Personally I could have stepped up more to push through this project. I could have worked on the frontend implementation myself, or I could have urged more in meetings and planning to focus on the project instead of continually postponing it.
Better to work focused. Perhaps more of an opionion, but I believe it is much better to be able to work focused on a single project, rather than work on multiple at once. Last year I had the problem that I was working on too many projects simultaneously, and I believe it lost me a ton of time as I had to constantly switch my focus between the tickets of these different projects. In the end, we also ended up scrapping a lot of these projects before they were even shipped. Had we instead focused on single projects at a time, we would have at least shipped something. Kind of frustrating. Like the previous point I know now that I need to step up a bit to voice my opinion on this.
Evaluate how much time you should spend on something. Not every project needs the quality of e.g. full test coverage and documentation. I find it useful to weight the amount of effort that should be put into the quality of a software project based on how much it will be used. Is it just a one-off script to migrate data, or is it a new backend API that will handle authentication? The former can likely be written as a quick python script without any formal testing and fanfare. The latter you probably want to give more care and attention to as it will stick around for a long, long time.

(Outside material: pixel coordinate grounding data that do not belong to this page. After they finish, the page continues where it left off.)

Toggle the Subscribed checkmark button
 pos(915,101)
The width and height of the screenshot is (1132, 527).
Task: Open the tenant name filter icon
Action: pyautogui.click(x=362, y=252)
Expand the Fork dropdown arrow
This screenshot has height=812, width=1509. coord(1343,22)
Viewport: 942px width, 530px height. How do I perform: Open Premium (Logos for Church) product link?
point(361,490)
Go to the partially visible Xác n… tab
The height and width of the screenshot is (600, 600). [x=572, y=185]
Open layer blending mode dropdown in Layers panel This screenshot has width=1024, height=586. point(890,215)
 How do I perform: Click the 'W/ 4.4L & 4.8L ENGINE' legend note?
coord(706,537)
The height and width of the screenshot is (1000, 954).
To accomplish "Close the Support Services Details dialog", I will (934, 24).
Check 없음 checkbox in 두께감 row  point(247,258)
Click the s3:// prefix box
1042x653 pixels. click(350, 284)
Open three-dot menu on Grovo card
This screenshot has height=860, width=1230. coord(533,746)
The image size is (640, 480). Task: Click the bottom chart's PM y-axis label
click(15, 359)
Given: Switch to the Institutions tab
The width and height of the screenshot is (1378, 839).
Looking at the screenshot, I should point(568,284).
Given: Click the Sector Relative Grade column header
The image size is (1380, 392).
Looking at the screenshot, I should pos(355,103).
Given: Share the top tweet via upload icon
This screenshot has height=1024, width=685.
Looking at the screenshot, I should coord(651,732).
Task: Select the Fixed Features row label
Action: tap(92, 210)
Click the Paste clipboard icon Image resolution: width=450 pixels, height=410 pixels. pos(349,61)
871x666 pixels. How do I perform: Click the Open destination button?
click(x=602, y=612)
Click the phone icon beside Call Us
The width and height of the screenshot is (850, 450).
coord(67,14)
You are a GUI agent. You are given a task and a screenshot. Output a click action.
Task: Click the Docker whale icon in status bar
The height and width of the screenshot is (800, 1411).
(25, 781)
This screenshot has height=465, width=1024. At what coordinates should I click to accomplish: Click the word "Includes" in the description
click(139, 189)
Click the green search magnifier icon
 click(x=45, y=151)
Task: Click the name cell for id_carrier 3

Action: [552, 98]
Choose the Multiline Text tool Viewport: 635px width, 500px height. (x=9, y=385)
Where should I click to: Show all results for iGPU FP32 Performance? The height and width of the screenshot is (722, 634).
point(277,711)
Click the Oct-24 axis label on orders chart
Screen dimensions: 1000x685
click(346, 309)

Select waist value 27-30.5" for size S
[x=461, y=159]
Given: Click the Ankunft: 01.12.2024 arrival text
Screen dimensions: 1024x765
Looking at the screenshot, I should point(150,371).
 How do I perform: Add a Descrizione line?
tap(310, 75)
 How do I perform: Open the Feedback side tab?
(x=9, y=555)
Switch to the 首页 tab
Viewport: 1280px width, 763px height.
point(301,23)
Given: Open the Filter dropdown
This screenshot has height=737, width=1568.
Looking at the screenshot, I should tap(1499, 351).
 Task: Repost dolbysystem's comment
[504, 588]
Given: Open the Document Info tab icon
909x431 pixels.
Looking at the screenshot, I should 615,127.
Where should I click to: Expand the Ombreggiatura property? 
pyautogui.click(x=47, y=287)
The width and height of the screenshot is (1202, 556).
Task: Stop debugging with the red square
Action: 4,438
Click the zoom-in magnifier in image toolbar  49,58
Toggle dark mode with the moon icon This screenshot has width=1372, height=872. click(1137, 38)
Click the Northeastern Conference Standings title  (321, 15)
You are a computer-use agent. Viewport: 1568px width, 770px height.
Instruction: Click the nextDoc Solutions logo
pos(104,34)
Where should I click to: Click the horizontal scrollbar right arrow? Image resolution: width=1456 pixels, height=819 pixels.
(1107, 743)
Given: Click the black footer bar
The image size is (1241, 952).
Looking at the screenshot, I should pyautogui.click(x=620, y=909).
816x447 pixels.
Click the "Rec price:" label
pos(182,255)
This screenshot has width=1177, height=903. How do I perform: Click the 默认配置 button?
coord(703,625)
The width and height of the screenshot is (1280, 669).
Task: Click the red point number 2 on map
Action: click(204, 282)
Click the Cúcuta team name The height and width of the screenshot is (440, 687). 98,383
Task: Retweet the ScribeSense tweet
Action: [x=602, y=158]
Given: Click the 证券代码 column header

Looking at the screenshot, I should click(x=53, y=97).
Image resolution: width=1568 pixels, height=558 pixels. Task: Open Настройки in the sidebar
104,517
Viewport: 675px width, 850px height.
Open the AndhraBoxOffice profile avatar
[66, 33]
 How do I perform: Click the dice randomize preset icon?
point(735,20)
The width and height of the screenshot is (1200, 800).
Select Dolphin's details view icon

Before I joined the startup, I tended to go pretty heavy on the quality of a project. Even if it was just a trivial script that needed to be made. Now I try to keep this distinction in mind when starting any new project, especially in regards to testing.
Preparations for recruiting. Obvious in hindsight and not really a specific learning, but for me it was the first role where I had to be the interviewer as opposed to the person applying for the job. I think we had something that sort of worked. What helped me the most was to during the onsite interview have a clear script to follow or fall back on. I definitely have taken away some things which I'll be able to use in the future, and feel quite comfortable interviewing other engineers now.
Feel free to take initiative. At our startup it felt like there were always more fires to put out than people available, as such your coworkers will (probably) be glad if you show initiative and take responisiblity for a certain topic. Just be careful that you don't overextend yourself or you'll get burned. Of course, this might just be how it was at this startup. I imagine at larger companies there are likely already people invested the different topics and you may need to step more carefully. This is a positive experience which I think I will not find as easily outside of the startup culture.
Pick your battles. As a tech oriented person it's easy to butt in with your opinion everywhere. However at such a busy place as a startup, you don't need to be involved in every project. I found it better to not get involved in every tech discussion so that I could focus on my own tasks. I should trust that my fellow programmers can also make the right decisions without me, and if they need my opinion they can ask for it.
Try not to be too grumpy and give positive feedback. I think I can be quite pessimistic sometimes, especially as I spend a lot of my time fixing other people's code and with the stress that comes from being the inhouse sysadmin. At the same time, I may be affected by my native Swedish culture a bit too, where we can be a bit sparse on positive feedback.